Control, Shape, and Topological Derivatives via Minimax Differentiability of Lagrangians

Abstract

In Control Theory, the semidifferential of a state constrained objective function can be obtained by introducing a Lagrangian and an adjoint state. Then the initial problem is equivalent to the one-sided derivative of the minimax of the Lagrangian with respect to a positive parameter t as it goes to 0. In this paper, we revisit the results of Sturm (On shape optimization with non-linear partial differential equations. Doctoral thesis, Technische Universitat of Berlin, 2014; SIAM J Control Optim 53(4):2017–2039, 2015) recently extended by Delfour and Sturm (J Convex Anal 24(4):1117–1142, 2017; Delfour and Sturm, Minimax differentiability via the averaged adjoint for control/shape sensitivity. In: Proc. of the 2nd IFAC Workshop on Control of Systems Governed by Partial Differential Equations, IFAC-PaperOnLine, vol 49-8, pp 142–149, 2016) from the single valued case to the case where the solutions of the state/averaged adjoint state equations are not unique. New simpler conditions are given in term of the standard adjoint and extended to the multivalued case. They are applied to the computation of semidifferentials with respect to the control and the shape and the topology of the domain. The shape derivative is a differential while the topological derivative usually obtained by expansion methods is not. It is a semidifferential, that is, a one-sided directional derivative in the directions contained in the adjacent tangent cone obtained from dilatations of points, curves, surfaces and, potentially, microstructures (Delfour, Differentials and semidifferentials for metric spaces of shapes and geometries.
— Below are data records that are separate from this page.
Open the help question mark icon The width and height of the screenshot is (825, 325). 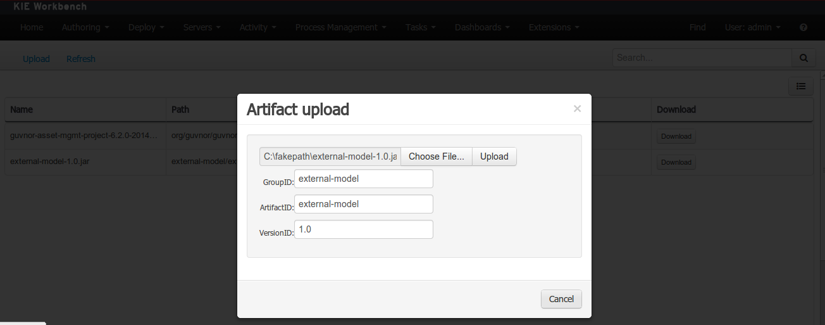(x=803, y=27)
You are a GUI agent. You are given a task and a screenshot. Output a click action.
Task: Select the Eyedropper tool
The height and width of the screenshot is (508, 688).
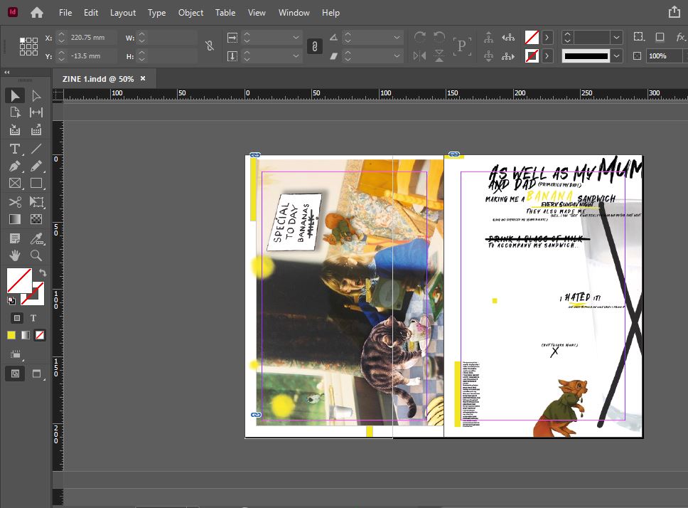click(x=36, y=238)
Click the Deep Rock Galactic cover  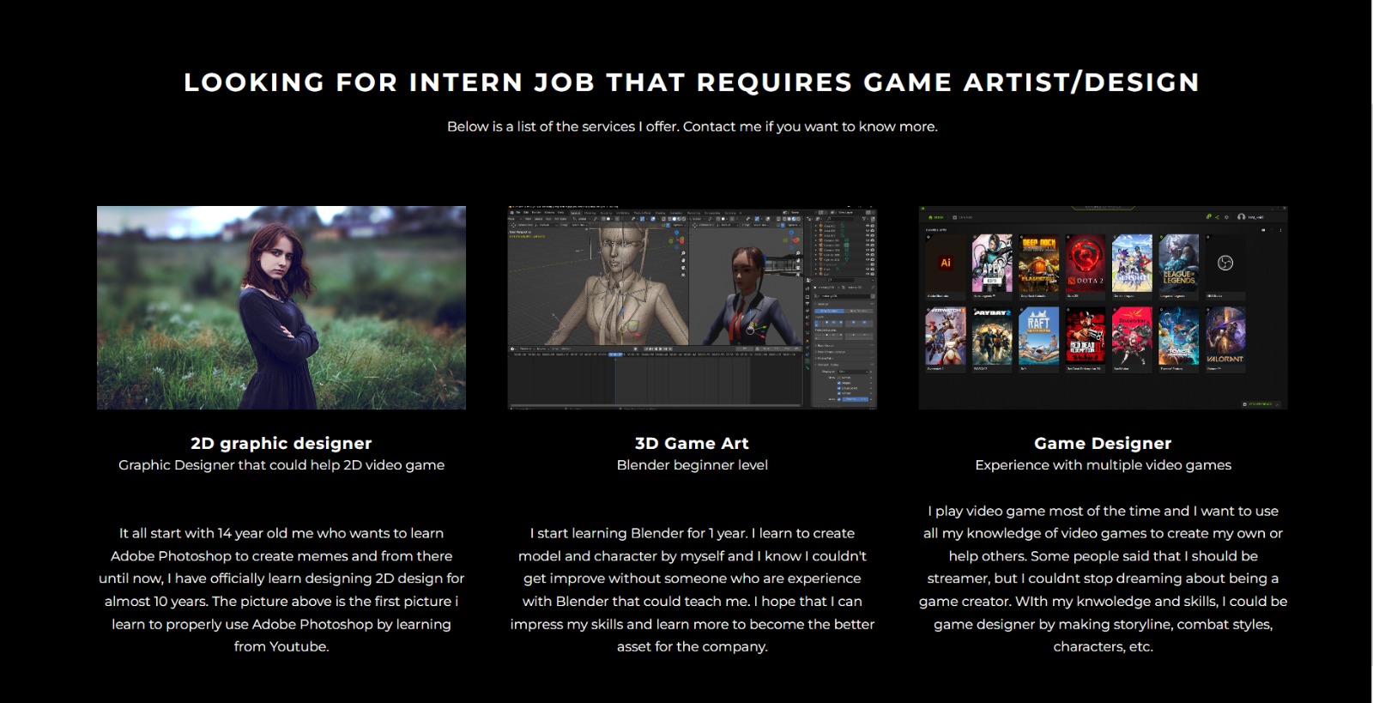click(x=1038, y=263)
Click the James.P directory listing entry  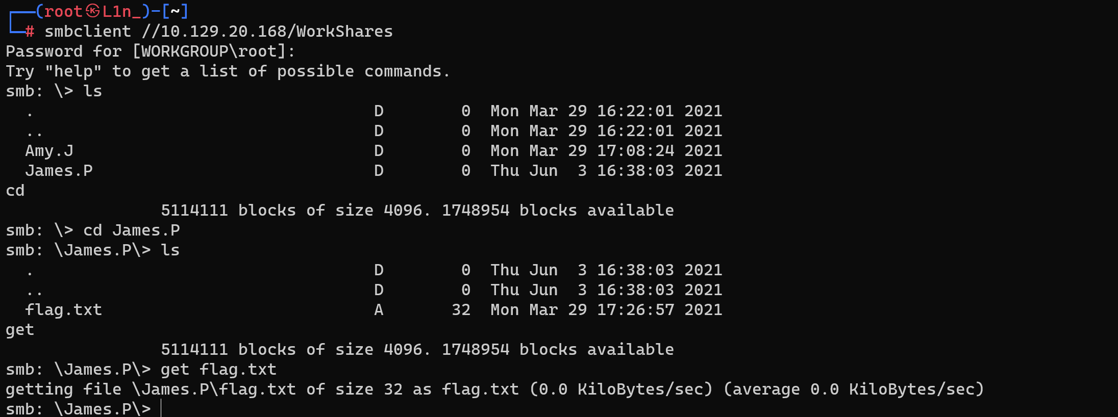(x=59, y=171)

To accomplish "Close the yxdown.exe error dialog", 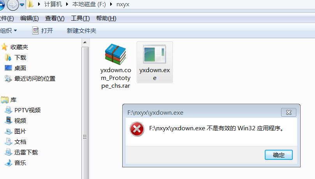I will click(x=289, y=112).
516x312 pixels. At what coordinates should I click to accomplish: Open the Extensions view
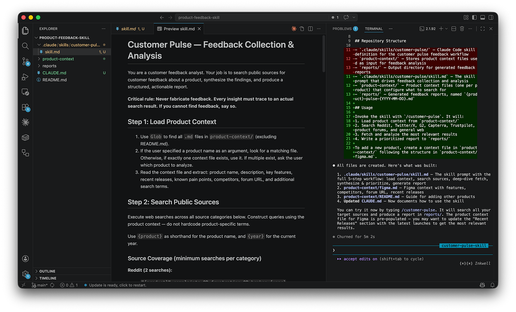25,107
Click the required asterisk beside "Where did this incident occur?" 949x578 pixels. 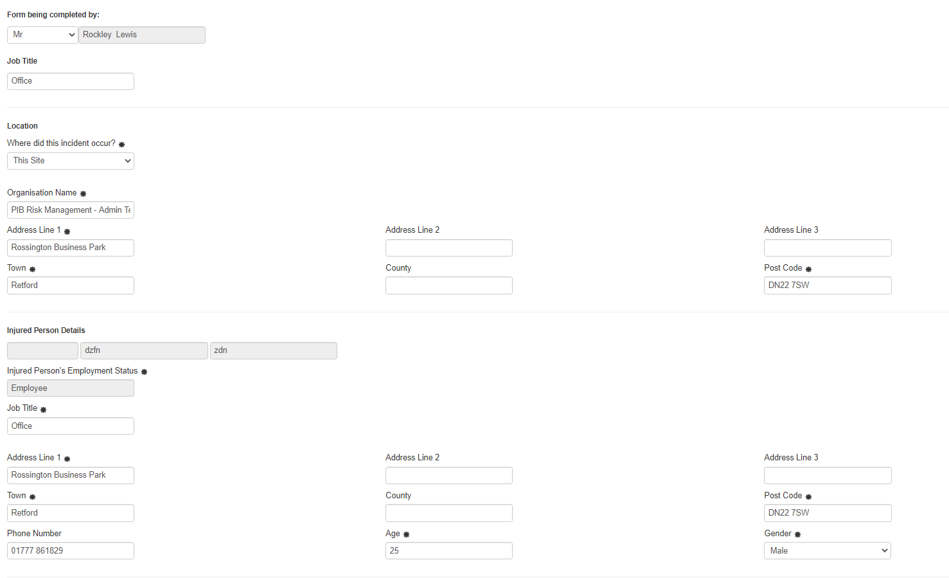(x=121, y=143)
In: Bociu L, Desideri JA, Habbal A (eds) System Modeling and Optimization. Proc. 27th IFIP TC7 Conference, CSMO 2015, Sophia-Antipolis, France. AICT Series, pp 230–239. Springer, Berlin, 2017; Delfour, J Convex Anal 25(3):957–982, 2018) by using the notion of d-dimensional Minkowski content. Examples of such sets are the rectifiable sets (Federer, Geometric measure theory. Springer, Berlin, 1969) and the sets of positive reach (Federer, Trans Am Math Soc 93:418–419, 1959).